The 4th Assessment Report of the Intergovernmental Panel on Climate Change (IPCC), for instance, showed a warming across the continent between 0.2° and 0.5°C per decade up to the year 2100. This change in the climate will also come with more frequent events such as storms, floods, sea level rise or droughts. The last Special Report on Extreme Events (SREX) of the IPCC stresses the importance of addressing the vulnerability in Africa of key sectors including agriculture, food security, water supply, energy, security, migration, health, and biodiversity. The low adaptive capacity of Africa contributes to its high vulnerability. The capacity of African countries to address these challenges is compromised by lack of adequate technology, weak social infrastructure, conflicts and poor institutional arrangements. 
The Third Climate Change and Development in Africa (CCDA-III) conference presents an opportunity for stakeholders to deliberate on Africa’s development in a context of climate change.

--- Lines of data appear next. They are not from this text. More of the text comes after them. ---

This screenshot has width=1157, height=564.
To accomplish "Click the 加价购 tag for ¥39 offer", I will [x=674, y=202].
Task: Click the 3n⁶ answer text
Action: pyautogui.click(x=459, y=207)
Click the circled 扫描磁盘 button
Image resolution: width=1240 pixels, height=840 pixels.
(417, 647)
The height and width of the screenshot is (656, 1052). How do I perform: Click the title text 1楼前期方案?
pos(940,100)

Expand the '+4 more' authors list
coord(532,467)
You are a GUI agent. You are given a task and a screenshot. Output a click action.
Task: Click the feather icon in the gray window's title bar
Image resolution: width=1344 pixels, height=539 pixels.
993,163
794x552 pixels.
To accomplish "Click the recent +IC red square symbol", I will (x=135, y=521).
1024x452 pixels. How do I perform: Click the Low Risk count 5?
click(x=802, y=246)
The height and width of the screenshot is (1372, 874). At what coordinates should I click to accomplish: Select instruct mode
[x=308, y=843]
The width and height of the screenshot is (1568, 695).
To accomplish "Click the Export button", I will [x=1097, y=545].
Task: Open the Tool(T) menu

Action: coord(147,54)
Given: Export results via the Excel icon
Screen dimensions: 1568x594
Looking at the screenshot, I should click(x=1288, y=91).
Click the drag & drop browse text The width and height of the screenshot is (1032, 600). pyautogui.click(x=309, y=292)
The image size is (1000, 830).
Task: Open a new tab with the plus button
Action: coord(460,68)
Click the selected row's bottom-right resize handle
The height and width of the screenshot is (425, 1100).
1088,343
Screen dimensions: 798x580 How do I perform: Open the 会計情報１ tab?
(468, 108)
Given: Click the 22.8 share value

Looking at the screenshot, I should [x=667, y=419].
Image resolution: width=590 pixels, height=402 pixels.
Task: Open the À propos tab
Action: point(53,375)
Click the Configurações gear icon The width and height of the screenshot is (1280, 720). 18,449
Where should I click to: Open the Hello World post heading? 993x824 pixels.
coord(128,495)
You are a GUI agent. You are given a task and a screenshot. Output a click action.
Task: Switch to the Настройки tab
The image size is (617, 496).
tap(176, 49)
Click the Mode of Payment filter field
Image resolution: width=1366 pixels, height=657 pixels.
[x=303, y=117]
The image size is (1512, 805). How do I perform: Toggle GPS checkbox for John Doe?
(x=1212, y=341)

It is an annual conference, organised under the auspices of Climate for Development in Africa (ClimDev-Africa), a joint programme of the African Union Commission (AUC), the United Nations Economic Commission for Africa (UN-ECA) and the African Development Bank (AfDB). The programme seeks to address the need for improved climate data and information for Africa as well as to strengthen the use of such information for decision-making by supporting analytical capacity, knowledge generation and sharing. 
The previous two conferences, CCDA-I and CCDA-II, both had the theme of advancing knowledge, policy and practice on climate change and development. They each created forums for dialogue that raised awareness on the importance of climate change, its impacts on development, and the nexus between science, policy and practice. CCDA-III will be held in Addis Ababa, Ethiopia, from October 21 to 23, 2013 at the United Nations Conference Centre. The theme for the conference is ‘Africa on the Rise: Can the Opportunities from Climate Change Spring the Continent to Transformative Development?’. This theme captures the urgency of the need to mainstream climate change in development policy planning, programming and implementation. The imperative is clear. Climate change is a threat and an opportunity. 
Africa is on a transformative development pathway. How can African countries build resilience to climate change and exploit the opportunities it presents to move away from the detrimental energy inefficient development pathways of the past? To this end, CCDA-III brings together participants from communities of research, policy and practice to share results of innovative and provocative research and policy analysis and to question and debate alternative pathways in the areas of economics, politics, and governance. 

2. Objectives

2.1 Overall objective

CCDA-III aims to provoke debate among experts and stakeholders in development policy and practice on how opportunities in climate change can enhance Africa’s transformative economic growth and development agenda. Stakeholders include researchers, scientists and practitioners, i.e., the consumers of scientific information and policies. CCDA-III seeks to explore various options for mainstreaming best policy practice, informed by empirical and scientific assessments, to build strategies to respond to the impact of climate change and to promote dialogue between the three main constituencies. 

2.2 Specific objectives

More specifically, CCDA-III will:
  1. Demonstrate empirical lessons from best practice in investments in climate science, data and analysis, as well as the multiplier benefits to African economies; 
  2. Deliberate on the effectiveness of policies on climate resilience in Africa and the role and relevance of international, regional and national frameworks and contexts;
  3. Debate Africa’s transition to a green economy, especially clean energy access, low carbon development options, and climate finance;
  4. Deliberate on the relevance of the global climate change framework for Africa, how Africa needs to assert its development interests and influence in the global agenda, and whether an alternative space exists for Africa to pursue its development goals.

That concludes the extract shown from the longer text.